Graph databases are datastores optimized for connected data.

They store information in a graph model, meaning data points can be queried in relation to their connections with other data points. This makes it easier to run complex queries that would be prohibitively slow in traditional databases, and to draw insights from connections between disparate pieces of information.

The list of graph database use cases is long, and growing, including fraud detection, cyber security, network/IT management, knowledge graphs, supply chain and recommendation engines.

A cyber security graph visualization, built with the KeyLines graph visualization SDK
A cyber security graph visualization, built with the KeyLines graph visualization SDK

Do I need a graph database?

This is the first question you need to ask yourself. Many of our customers successfully build fast and scalable graph visualization applications without a graph database.

The answer probably depends more on the complexity of your queries than the connectedness of your data. Relational databases (with recursive SQL queries), document stores, key-value stores, etc., can handle many graph-type problems. Chances are you already have one in your organization too.

In our experience, graph databases make most sense if you’re running complex analytical or pathfinding queries with 4 or more traversals – that is, 4+ node ‘hops’ from your starting point – or simpler graph queries that require real-time processing.

Graph database factors to consider

Native vs multi-model graph databases

One way to categorize graph databases is by their native or multi-model format.

Native graph databases are ‘graph first’. In other words, they support only the graph model. According to Gartner’s 2022 Market Guide for Graph Database Management, native options “may be more applicable for resource-heavy processing involving real-time calculations, machine learning or even standard queries on graphs that have several billions of nodes and edges”.

Multi-model databases combine graphs with two other NoSQL data models – document and key-value stores. This ‘best of all worlds’ approach can allow for greater flexibility without the risk and complexity of multiple vendors.

RDF vs property graphs

Another way to categorize graph databases is by their data structure. Graph databases broadly store information in one or both of these underlying data models:

  • Property graphs – store information as nodes (entities), edges (connections between entities), and properties, describing the nodes and edges
  • RDF graphs – store information using a subject-predicate-object model without properties (e.g. “bank account” – “has” – “warning flag”)

The introduction of RDF-star – an extension to RDF allowing nested triples – has made this distinction less important, but each option has its own strengths.

The property graph data model, taken from our guide to graph data modeling
The property graph data model, taken from our guide to graph data modeling

This blog post from Neo4j gives a comprehensive summary.

Transactional, analytical, or both…?

A third categorization is to think of your use case in terms of transactions or analytics. The abbreviations OLAP (online analytical processing) and OLTP (online transactional processing) might be familiar from other database models. They apply to graphs, too.

  • OLTP is the best fit for fraud detection, identity and access management or supply chains – use cases where data is constantly changing, with information getting added, removed and modified in real time. Here, performance for writing to the database is important.
  • OLAP is better for complex analysis across a wider, but more static, set of data, like business intelligence and knowledge graph analysis.

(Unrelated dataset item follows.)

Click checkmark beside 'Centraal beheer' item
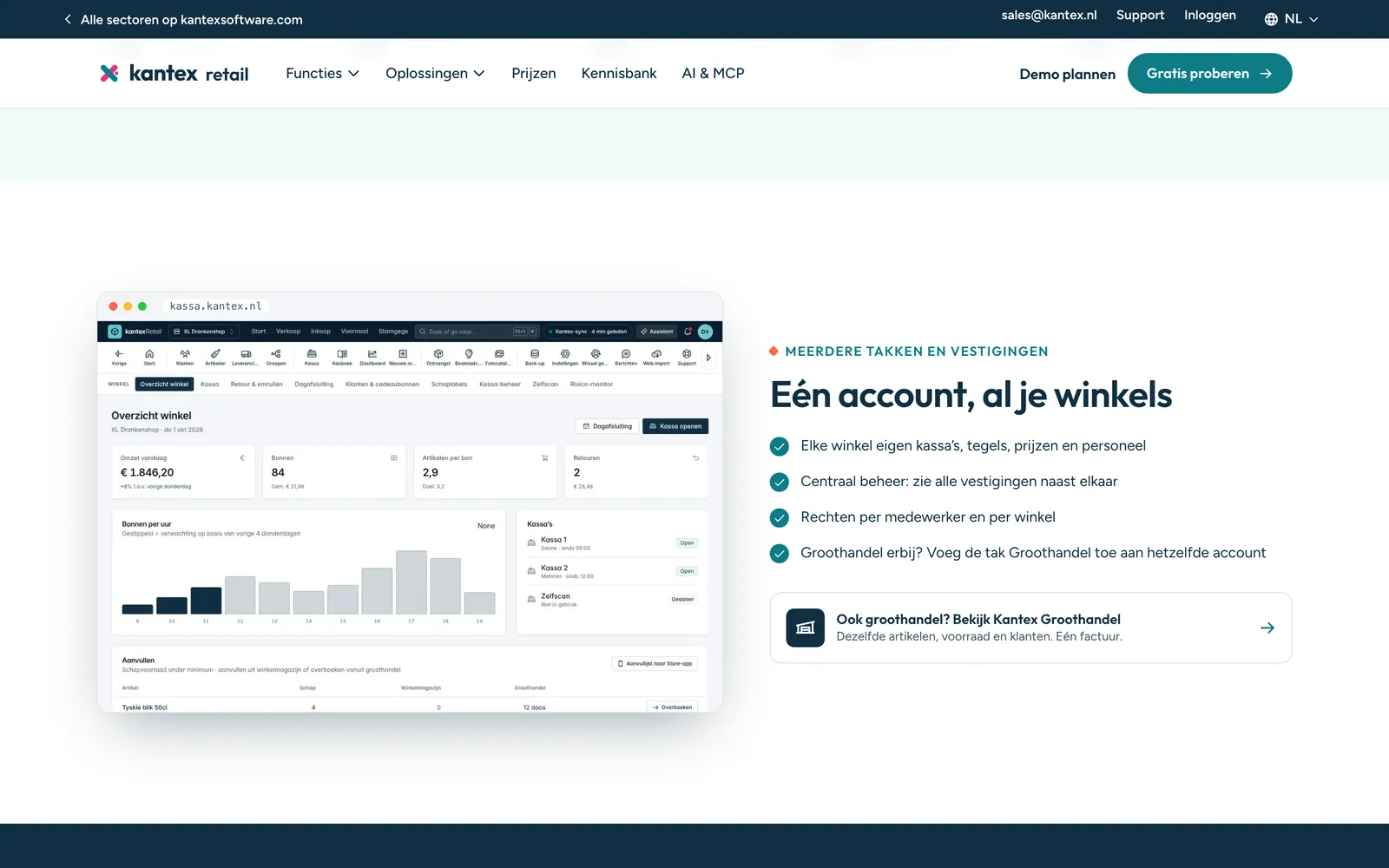This screenshot has width=1389, height=868. tap(780, 482)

In these scenarios, being able to issue complex queries matters most.

These two categories are rapidly converging, with most vendors capable of handling both, but different options lean one way or the other. Amazon Neptune’s functionality lends itself more to OLTP, for example, and Neo4j is popular for OLAP use cases.

Graph database scalability

Scalability of graph databases is a remarkably controversial topic, and an area of competitive messaging among vendors.

Storing and querying a small graph is reasonably simple. But once the data scales beyond the capacity of a single server, the graph needs to be distributed across multiple machines. This isn’t ideal given the inherently interconnected nature of a graph – how do you know where to cut?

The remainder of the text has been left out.